楽器用希少木材、タンザニアで生育根付け ヤマハの研究者仲井さん奮闘10年 持続可能な森づくりに手応え

希少木材の現地調査を行う仲井一志さん(右)=昨年12月、タンザニア(ヤマハ提供) 楽器メーカーのヤマハ(浜松市中央区)の研究者で、持続可能な森づくりを目指す「おとの森プロジェクト」リーダーの仲井一志さん(41)が東アフリカのタンザニアで、クラリネットやオーボエといった木管楽器に使われる希少木材「グラナディラ」(アフリカン・ブラックウッド)の生育に取り組んでいる。10年前、単身で乗り込み、国際協力機構(JICA)や現地の非政府組織(NGO)と連携しながら、苗を植え、成木に育てるまでのサイクルを地元に根付かせようと奮闘している。
 2009年に入社しグラナディラの代替素材を研究、開発していた仲井さん。貴重な資源そのものを次世代に伝えようと、15年にタンザニアでの植林活動を本格的に始めた。
 経済発展が続くタンザニアで、グラナディラは、美しい外観と優れた音響特性から商業目的の伐採が続く。現地では森林火災や野生動物の食害も多く、自然生育が難しい状況という。そこで、地方都市に当たるリンディ州の村に、8千本の苗を育て始めた。苗が順調に育つ確率はわずか数%で「成木になるまで100年近くかかる」(仲井さん)。本格的に取り組み始めた17年には、苗に土が合わずに全てだめにしてしまった。
 ゴマやカシューナッツが主な換金作物という現地で、持続可能な林業を展開しようという意識はまだ薄いと感じる。それでも、頻繁に足を運んで長期滞在し、住民と食住をともにすることで「僕が何をやっているのか数年かけ分かってもらえた。少しずつビジネス以上の関係性を築けた」と手応えを語る。
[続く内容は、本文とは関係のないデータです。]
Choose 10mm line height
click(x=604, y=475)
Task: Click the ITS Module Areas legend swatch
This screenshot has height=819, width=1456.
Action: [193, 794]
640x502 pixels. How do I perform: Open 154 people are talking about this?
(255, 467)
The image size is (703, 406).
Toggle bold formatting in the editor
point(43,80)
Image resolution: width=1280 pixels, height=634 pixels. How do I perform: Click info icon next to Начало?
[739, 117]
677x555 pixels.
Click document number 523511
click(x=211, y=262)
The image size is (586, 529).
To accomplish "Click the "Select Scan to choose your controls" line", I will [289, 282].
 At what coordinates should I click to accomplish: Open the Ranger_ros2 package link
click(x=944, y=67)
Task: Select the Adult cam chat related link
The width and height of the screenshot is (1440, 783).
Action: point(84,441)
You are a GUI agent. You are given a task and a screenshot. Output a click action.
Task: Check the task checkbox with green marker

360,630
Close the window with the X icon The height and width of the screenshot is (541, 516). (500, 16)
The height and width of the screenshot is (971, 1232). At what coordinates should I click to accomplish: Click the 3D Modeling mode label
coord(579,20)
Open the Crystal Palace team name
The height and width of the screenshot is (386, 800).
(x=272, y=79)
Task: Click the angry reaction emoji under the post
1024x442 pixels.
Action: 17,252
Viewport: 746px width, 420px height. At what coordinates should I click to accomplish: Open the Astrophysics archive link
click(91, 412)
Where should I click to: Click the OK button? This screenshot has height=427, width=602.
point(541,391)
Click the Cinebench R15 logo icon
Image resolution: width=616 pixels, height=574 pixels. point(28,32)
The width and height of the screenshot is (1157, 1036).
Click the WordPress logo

 自然育成の研究を進めるとともに、現地住民と協力して井戸を掘り、3カ所の育苗施設も作った。現在も年に数回、飛行機で片道24時間かけてタンザニアを訪れ、定期的な研究を続けている。最終的には住民が自ら施設を管理し、現地での産業化を目標にしている。「森を再生して末永く保ってみんなが豊かになってほしい。1本でも2本でも苗木を育ててくれる人が増えれば」と願っている。
<おとの森プロジェクト> ヤマハが楽器製造に当たり、代替が困難な希少木材を次世代に活用できるようにするための活動。原産地域の森林保全、木材の有効活用、地域社会発展を包括的に盛り込んだ循環型の森林づくりを行う。現在3種の希少木材(グラナディラ、アカエゾマツ、インドローズウッド)を対象に、植林や森林管理による資源回復の促進などを国内外で進めている。